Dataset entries
━━━━━━━━━━━━━━━━

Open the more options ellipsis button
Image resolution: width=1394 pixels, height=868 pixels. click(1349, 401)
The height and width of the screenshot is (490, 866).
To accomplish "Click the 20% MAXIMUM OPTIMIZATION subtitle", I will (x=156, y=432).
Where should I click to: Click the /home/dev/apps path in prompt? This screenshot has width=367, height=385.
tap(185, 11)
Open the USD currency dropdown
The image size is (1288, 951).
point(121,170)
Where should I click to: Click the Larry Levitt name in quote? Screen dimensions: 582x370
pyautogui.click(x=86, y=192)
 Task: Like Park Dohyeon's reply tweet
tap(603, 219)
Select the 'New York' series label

━━━━━━━━━━━━━━━━

• Work to complete
Copy over exactly the lines above from the one with "Where should I click to: Click the Larry" to the last, both included, and no others.

• Written solution
Where should I click to: Click the Larry Levitt name in quote? Screen dimensions: 582x370
pyautogui.click(x=86, y=192)
 Task: Like Park Dohyeon's reply tweet
tap(603, 219)
Select the 'New York' series label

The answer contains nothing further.